↓↓↓
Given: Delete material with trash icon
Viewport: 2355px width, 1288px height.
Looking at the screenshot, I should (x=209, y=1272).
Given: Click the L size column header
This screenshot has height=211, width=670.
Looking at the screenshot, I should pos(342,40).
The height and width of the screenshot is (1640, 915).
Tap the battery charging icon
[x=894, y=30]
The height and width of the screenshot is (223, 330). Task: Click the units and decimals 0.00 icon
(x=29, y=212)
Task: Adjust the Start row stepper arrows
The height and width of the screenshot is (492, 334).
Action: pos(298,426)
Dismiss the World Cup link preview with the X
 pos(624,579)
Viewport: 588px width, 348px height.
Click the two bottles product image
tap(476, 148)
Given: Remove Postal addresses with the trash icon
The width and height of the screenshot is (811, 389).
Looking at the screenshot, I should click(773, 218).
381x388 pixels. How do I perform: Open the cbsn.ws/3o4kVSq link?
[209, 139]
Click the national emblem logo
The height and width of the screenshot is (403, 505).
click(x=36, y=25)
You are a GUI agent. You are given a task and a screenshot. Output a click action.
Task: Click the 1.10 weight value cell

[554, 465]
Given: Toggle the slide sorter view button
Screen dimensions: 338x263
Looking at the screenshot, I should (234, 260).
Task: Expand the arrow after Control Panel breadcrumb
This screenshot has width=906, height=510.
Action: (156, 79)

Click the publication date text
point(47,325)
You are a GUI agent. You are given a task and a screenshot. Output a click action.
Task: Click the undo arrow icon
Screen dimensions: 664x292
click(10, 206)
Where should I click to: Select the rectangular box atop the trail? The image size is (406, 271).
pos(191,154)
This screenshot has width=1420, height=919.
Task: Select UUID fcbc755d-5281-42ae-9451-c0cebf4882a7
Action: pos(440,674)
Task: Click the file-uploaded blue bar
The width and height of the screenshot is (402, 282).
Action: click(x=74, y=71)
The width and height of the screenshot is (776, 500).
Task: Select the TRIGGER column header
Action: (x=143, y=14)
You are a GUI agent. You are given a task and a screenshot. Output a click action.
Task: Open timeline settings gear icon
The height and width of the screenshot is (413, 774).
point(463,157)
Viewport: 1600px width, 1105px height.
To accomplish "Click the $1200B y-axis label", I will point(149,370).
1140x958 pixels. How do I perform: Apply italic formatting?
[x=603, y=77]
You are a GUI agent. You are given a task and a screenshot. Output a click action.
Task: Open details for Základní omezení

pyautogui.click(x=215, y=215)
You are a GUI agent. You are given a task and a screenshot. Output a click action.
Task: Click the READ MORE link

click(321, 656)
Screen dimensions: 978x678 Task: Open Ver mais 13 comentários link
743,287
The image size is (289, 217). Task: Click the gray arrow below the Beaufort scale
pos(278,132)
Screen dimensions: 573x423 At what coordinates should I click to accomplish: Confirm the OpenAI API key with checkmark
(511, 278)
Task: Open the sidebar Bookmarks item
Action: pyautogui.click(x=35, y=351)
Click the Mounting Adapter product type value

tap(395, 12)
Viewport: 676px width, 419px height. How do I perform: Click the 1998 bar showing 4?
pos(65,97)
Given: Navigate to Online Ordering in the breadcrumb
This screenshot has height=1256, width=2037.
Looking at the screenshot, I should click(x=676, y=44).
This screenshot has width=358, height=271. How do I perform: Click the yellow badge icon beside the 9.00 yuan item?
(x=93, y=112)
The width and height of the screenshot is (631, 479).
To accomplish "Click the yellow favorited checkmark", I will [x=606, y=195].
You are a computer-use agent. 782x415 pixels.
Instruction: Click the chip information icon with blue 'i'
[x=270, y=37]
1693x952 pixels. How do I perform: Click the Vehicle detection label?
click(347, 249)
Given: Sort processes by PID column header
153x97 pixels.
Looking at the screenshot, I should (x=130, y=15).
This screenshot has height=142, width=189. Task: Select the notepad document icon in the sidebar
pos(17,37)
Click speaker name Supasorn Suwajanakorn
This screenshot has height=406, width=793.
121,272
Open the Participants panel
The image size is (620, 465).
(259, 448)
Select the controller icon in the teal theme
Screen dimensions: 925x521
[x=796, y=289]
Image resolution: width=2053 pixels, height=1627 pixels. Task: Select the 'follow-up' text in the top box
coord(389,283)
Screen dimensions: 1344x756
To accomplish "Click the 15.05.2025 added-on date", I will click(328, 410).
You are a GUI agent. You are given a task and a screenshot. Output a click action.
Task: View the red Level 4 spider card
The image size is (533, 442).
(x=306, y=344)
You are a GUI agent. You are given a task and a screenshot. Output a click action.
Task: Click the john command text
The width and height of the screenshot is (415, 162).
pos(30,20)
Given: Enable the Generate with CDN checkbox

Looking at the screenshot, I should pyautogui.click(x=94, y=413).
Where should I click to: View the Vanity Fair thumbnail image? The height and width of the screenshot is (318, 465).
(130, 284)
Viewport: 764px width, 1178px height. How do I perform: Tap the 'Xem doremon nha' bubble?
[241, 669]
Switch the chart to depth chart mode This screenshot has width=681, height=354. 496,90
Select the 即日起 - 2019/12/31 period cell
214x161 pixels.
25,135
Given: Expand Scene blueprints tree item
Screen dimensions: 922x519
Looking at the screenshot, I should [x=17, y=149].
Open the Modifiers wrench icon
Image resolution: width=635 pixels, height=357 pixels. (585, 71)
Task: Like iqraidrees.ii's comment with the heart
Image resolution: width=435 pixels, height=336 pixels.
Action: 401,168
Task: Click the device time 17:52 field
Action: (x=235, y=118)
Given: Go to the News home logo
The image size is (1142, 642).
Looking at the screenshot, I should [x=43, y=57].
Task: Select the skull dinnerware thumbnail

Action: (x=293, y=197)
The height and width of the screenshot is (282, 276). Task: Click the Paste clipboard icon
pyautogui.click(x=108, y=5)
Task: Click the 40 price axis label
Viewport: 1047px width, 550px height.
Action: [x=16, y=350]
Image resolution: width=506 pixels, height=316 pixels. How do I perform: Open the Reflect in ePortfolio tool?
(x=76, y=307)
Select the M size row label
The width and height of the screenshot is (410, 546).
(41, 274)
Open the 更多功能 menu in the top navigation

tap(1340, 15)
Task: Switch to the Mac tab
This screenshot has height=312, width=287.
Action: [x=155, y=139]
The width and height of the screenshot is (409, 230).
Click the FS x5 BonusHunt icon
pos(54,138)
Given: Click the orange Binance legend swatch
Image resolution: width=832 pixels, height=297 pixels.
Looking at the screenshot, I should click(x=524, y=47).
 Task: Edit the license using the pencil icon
↑↑↑
Перепишите дословно записи выше: начните с самой первой строки и остановитесь после строки, в которой есть «Action: pos(440,674)», включив её.

Given: Delete material with trash icon
Viewport: 2355px width, 1288px height.
Looking at the screenshot, I should (x=209, y=1272).
Given: Click the L size column header
This screenshot has height=211, width=670.
Looking at the screenshot, I should pos(342,40).
The height and width of the screenshot is (1640, 915).
Tap the battery charging icon
[x=894, y=30]
The height and width of the screenshot is (223, 330). Task: Click the units and decimals 0.00 icon
(x=29, y=212)
Task: Adjust the Start row stepper arrows
The height and width of the screenshot is (492, 334).
Action: pos(298,426)
Dismiss the World Cup link preview with the X
 pos(624,579)
Viewport: 588px width, 348px height.
Click the two bottles product image
tap(476, 148)
Given: Remove Postal addresses with the trash icon
The width and height of the screenshot is (811, 389).
Looking at the screenshot, I should click(773, 218).
381x388 pixels. How do I perform: Open the cbsn.ws/3o4kVSq link?
[209, 139]
Click the national emblem logo
The height and width of the screenshot is (403, 505).
click(x=36, y=25)
You are a GUI agent. You are given a task and a screenshot. Output a click action.
Task: Click the 1.10 weight value cell

[554, 465]
Given: Toggle the slide sorter view button
Screen dimensions: 338x263
Looking at the screenshot, I should (234, 260).
Task: Expand the arrow after Control Panel breadcrumb
This screenshot has width=906, height=510.
Action: (156, 79)

Click the publication date text
point(47,325)
You are a GUI agent. You are given a task and a screenshot. Output a click action.
Task: Click the undo arrow icon
Screen dimensions: 664x292
click(10, 206)
Where should I click to: Select the rectangular box atop the trail? The image size is (406, 271).
pos(191,154)
This screenshot has width=1420, height=919.
Task: Select UUID fcbc755d-5281-42ae-9451-c0cebf4882a7
Action: pos(440,674)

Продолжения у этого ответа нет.